▶ _SOURCE DATA_:
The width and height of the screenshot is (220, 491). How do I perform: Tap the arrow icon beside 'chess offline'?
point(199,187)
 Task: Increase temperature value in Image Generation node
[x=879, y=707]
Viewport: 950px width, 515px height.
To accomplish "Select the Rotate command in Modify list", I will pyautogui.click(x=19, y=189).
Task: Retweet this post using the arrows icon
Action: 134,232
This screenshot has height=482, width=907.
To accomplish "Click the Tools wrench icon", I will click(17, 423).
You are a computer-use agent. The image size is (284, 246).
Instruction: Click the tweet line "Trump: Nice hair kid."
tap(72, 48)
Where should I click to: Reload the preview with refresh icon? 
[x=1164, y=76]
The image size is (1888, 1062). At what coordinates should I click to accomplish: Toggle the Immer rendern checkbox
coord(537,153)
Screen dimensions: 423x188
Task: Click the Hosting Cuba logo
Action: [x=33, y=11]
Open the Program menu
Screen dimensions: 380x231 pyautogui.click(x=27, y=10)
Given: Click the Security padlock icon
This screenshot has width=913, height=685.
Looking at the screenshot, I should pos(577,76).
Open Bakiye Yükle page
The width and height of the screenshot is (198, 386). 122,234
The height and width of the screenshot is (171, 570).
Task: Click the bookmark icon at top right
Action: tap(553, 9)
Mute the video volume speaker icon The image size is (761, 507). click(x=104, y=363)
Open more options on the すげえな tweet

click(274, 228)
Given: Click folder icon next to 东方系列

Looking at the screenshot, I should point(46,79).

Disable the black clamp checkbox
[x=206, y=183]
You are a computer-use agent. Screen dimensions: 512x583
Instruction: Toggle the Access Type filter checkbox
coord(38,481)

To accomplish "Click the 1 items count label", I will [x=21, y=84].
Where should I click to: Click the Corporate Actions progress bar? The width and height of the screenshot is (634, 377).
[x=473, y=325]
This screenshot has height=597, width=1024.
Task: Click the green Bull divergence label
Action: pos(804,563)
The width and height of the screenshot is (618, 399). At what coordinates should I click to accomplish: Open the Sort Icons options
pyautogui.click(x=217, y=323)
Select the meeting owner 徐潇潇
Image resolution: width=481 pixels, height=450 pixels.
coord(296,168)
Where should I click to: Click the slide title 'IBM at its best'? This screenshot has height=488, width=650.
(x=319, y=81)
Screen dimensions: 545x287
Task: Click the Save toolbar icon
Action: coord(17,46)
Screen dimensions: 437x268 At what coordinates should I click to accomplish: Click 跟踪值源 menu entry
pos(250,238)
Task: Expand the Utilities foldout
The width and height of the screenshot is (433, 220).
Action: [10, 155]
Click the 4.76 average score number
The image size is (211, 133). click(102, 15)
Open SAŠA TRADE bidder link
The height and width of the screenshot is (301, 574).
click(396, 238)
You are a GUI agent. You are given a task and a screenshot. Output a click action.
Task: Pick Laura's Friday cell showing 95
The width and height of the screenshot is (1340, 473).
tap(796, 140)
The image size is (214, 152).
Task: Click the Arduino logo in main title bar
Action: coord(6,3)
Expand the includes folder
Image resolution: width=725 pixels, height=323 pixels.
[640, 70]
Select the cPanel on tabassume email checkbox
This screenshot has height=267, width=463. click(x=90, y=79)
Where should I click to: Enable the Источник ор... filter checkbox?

▶ _EXERCISE GOAL_:
Reproduce the entries above word for word, from the line containing "Where should I click to: Click the Corporate" through the end of the entries, including both the first and last lines.

▶ _TASK SOLUTION_:
Where should I click to: Click the Corporate Actions progress bar? The width and height of the screenshot is (634, 377).
[x=473, y=325]
This screenshot has height=597, width=1024.
Task: Click the green Bull divergence label
Action: pos(804,563)
The width and height of the screenshot is (618, 399). At what coordinates should I click to accomplish: Open the Sort Icons options
pyautogui.click(x=217, y=323)
Select the meeting owner 徐潇潇
Image resolution: width=481 pixels, height=450 pixels.
coord(296,168)
Where should I click to: Click the slide title 'IBM at its best'? This screenshot has height=488, width=650.
(x=319, y=81)
Screen dimensions: 545x287
Task: Click the Save toolbar icon
Action: coord(17,46)
Screen dimensions: 437x268 At what coordinates should I click to accomplish: Click 跟踪值源 menu entry
pos(250,238)
Task: Expand the Utilities foldout
The width and height of the screenshot is (433, 220).
Action: [10, 155]
Click the 4.76 average score number
The image size is (211, 133). click(102, 15)
Open SAŠA TRADE bidder link
The height and width of the screenshot is (301, 574).
click(396, 238)
You are a GUI agent. You are given a task and a screenshot. Output a click action.
Task: Pick Laura's Friday cell showing 95
The width and height of the screenshot is (1340, 473).
tap(796, 140)
The image size is (214, 152).
Task: Click the Arduino logo in main title bar
Action: coord(6,3)
Expand the includes folder
Image resolution: width=725 pixels, height=323 pixels.
[640, 70]
Select the cPanel on tabassume email checkbox
This screenshot has height=267, width=463. click(x=90, y=79)
Where should I click to: Enable the Источник ор... filter checkbox?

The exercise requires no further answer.